What the task requires — Format the records from the line with "The height and width of the screenshot is (902, 895)." up to and including the line with "will tap(159, 13)." as a two-column CSV headed instruction and action, one row per record. Put each record's text and its answer in a single quoted field, with line breaks replaced by spaces.

- - - - -

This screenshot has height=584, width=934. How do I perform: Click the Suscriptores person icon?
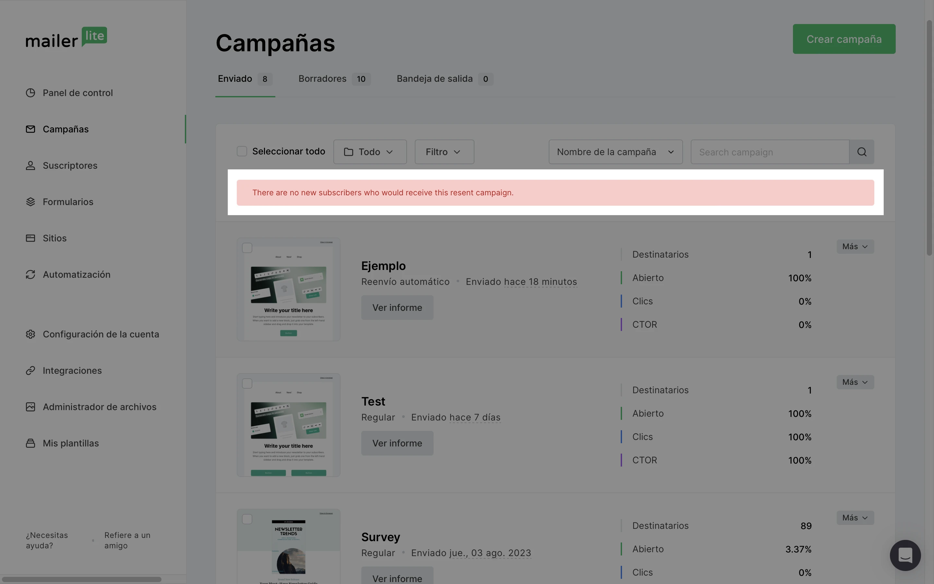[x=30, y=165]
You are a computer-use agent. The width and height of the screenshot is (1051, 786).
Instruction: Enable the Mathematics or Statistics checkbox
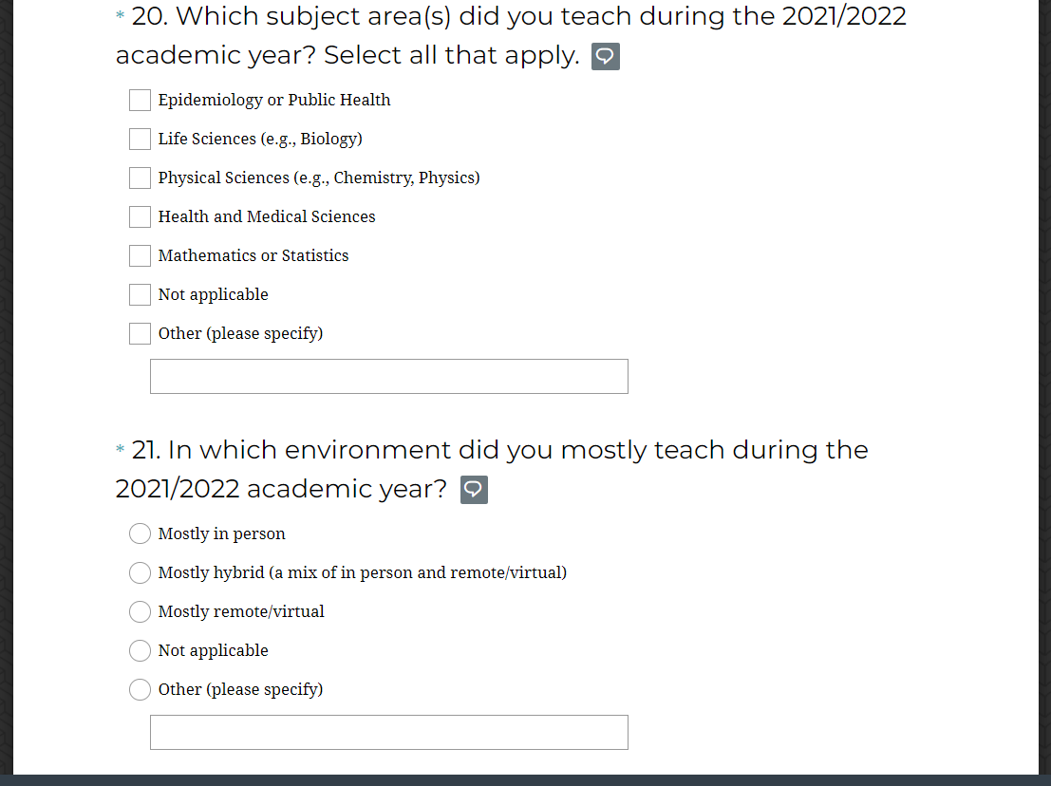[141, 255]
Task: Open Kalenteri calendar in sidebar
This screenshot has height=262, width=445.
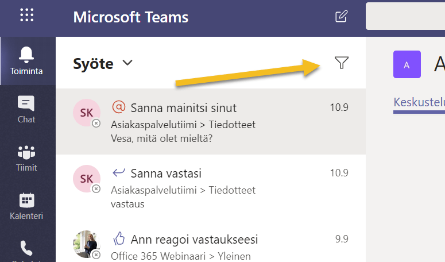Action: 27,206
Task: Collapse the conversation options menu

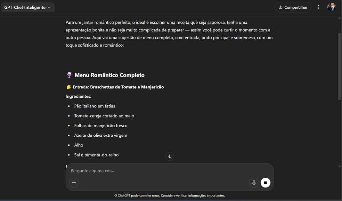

- - - - -

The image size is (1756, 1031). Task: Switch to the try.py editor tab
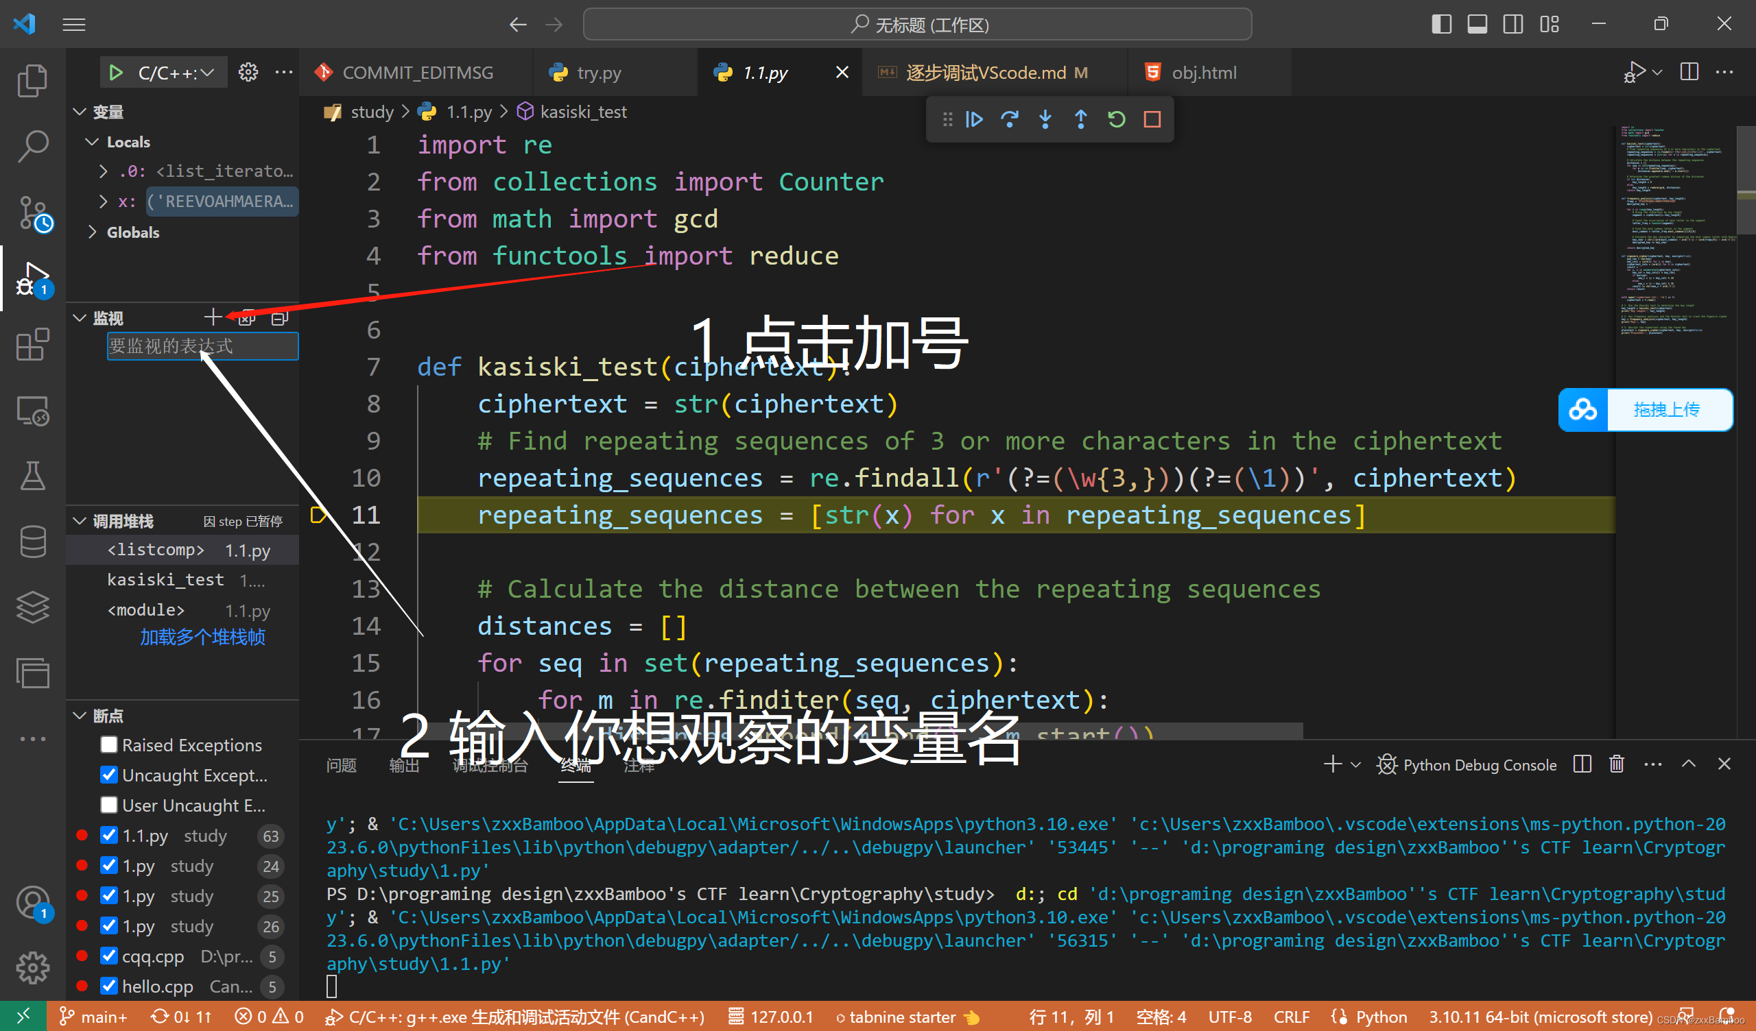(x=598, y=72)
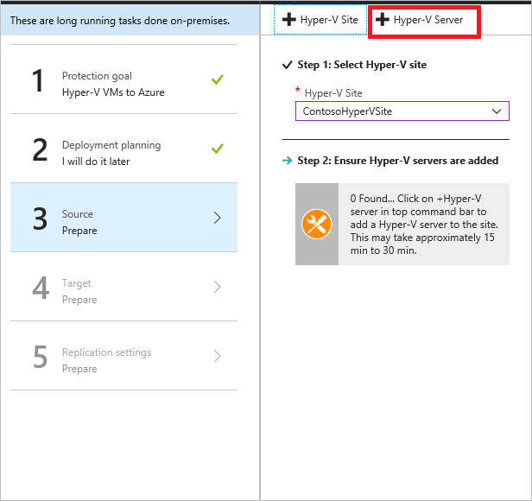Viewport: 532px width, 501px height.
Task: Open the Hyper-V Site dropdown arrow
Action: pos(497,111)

- - - - -

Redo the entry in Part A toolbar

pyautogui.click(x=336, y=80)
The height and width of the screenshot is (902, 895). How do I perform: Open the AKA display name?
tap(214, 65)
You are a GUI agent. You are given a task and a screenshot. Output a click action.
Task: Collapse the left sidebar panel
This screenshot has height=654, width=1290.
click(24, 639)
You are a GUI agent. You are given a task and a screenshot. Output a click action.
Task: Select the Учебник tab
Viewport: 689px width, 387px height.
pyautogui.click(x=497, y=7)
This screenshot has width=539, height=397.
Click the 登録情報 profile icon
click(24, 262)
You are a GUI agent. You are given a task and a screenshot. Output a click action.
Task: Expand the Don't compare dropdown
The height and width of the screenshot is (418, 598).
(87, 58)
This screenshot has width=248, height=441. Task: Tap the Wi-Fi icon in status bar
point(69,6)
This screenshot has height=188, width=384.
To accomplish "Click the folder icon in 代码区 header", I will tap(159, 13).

- - - - -

Result for this task —
instruction,action
"The height and width of the screenshot is (902, 895). How do I perform: Open the AKA display name?","tap(214, 65)"
"You are a GUI agent. You are given a task and a screenshot. Output a click action. Task: Collapse the left sidebar panel This screenshot has height=654, width=1290.","click(24, 639)"
"You are a GUI agent. You are given a task and a screenshot. Output a click action. Task: Select the Учебник tab Viewport: 689px width, 387px height.","pyautogui.click(x=497, y=7)"
"This screenshot has width=539, height=397. Click the 登録情報 profile icon","click(24, 262)"
"You are a GUI agent. You are given a task and a screenshot. Output a click action. Task: Expand the Don't compare dropdown The height and width of the screenshot is (418, 598).","(87, 58)"
"This screenshot has width=248, height=441. Task: Tap the Wi-Fi icon in status bar","point(69,6)"
"This screenshot has height=188, width=384. To accomplish ""Click the folder icon in 代码区 header"",","I will tap(159, 13)."